[Saved entries]

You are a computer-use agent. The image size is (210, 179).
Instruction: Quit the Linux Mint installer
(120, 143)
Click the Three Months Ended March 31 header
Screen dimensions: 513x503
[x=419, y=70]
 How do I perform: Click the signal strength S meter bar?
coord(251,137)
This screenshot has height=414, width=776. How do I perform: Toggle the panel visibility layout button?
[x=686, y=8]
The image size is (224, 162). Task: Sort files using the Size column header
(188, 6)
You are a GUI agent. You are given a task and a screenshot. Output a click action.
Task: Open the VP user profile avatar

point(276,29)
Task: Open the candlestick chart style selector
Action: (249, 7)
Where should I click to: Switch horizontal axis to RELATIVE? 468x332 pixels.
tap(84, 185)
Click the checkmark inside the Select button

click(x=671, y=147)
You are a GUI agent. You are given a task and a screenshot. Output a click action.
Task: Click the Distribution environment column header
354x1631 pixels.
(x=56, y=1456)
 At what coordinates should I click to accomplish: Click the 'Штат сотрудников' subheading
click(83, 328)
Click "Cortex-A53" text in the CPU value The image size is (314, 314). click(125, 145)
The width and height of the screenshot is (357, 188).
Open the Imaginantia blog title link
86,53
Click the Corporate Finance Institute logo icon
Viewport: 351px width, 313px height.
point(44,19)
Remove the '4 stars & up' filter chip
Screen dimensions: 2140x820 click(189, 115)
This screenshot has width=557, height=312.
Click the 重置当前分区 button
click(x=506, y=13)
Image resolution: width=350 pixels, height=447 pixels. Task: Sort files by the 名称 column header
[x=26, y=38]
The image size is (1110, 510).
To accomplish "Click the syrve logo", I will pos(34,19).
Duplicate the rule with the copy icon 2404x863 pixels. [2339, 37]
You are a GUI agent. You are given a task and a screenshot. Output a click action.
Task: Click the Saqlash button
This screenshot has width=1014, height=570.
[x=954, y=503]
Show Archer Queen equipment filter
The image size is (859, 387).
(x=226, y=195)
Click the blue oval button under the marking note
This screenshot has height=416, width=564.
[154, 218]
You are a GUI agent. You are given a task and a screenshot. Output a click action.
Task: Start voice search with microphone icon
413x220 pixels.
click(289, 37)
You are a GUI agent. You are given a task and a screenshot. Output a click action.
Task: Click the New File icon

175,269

* Exercise objective
Each line above should be output exactly as written.

* Answer section
You are a computer-use agent. The image size is (210, 179).
Instruction: Quit the Linux Mint installer
(120, 143)
Click the Three Months Ended March 31 header
Screen dimensions: 513x503
[x=419, y=70]
 How do I perform: Click the signal strength S meter bar?
coord(251,137)
This screenshot has height=414, width=776. How do I perform: Toggle the panel visibility layout button?
[x=686, y=8]
The image size is (224, 162). Task: Sort files using the Size column header
(188, 6)
You are a GUI agent. You are given a task and a screenshot. Output a click action.
Task: Open the VP user profile avatar

point(276,29)
Task: Open the candlestick chart style selector
Action: (249, 7)
Where should I click to: Switch horizontal axis to RELATIVE? 468x332 pixels.
tap(84, 185)
Click the checkmark inside the Select button

click(x=671, y=147)
You are a GUI agent. You are given a task and a screenshot. Output a click action.
Task: Click the Distribution environment column header
354x1631 pixels.
(x=56, y=1456)
 At what coordinates should I click to accomplish: Click the 'Штат сотрудников' subheading
click(83, 328)
Click "Cortex-A53" text in the CPU value The image size is (314, 314). click(125, 145)
The width and height of the screenshot is (357, 188).
Open the Imaginantia blog title link
86,53
Click the Corporate Finance Institute logo icon
Viewport: 351px width, 313px height.
point(44,19)
Remove the '4 stars & up' filter chip
Screen dimensions: 2140x820 click(189, 115)
This screenshot has width=557, height=312.
Click the 重置当前分区 button
click(x=506, y=13)
Image resolution: width=350 pixels, height=447 pixels. Task: Sort files by the 名称 column header
[x=26, y=38]
The image size is (1110, 510).
To accomplish "Click the syrve logo", I will pos(34,19).
Duplicate the rule with the copy icon 2404x863 pixels. [2339, 37]
You are a GUI agent. You are given a task and a screenshot. Output a click action.
Task: Click the Saqlash button
This screenshot has width=1014, height=570.
[x=954, y=503]
Show Archer Queen equipment filter
The image size is (859, 387).
(x=226, y=195)
Click the blue oval button under the marking note
This screenshot has height=416, width=564.
[154, 218]
You are a GUI agent. You are given a task and a screenshot. Output a click action.
Task: Start voice search with microphone icon
413x220 pixels.
click(289, 37)
You are a GUI agent. You are given a task and a screenshot. Output a click action.
Task: Click the New File icon

175,269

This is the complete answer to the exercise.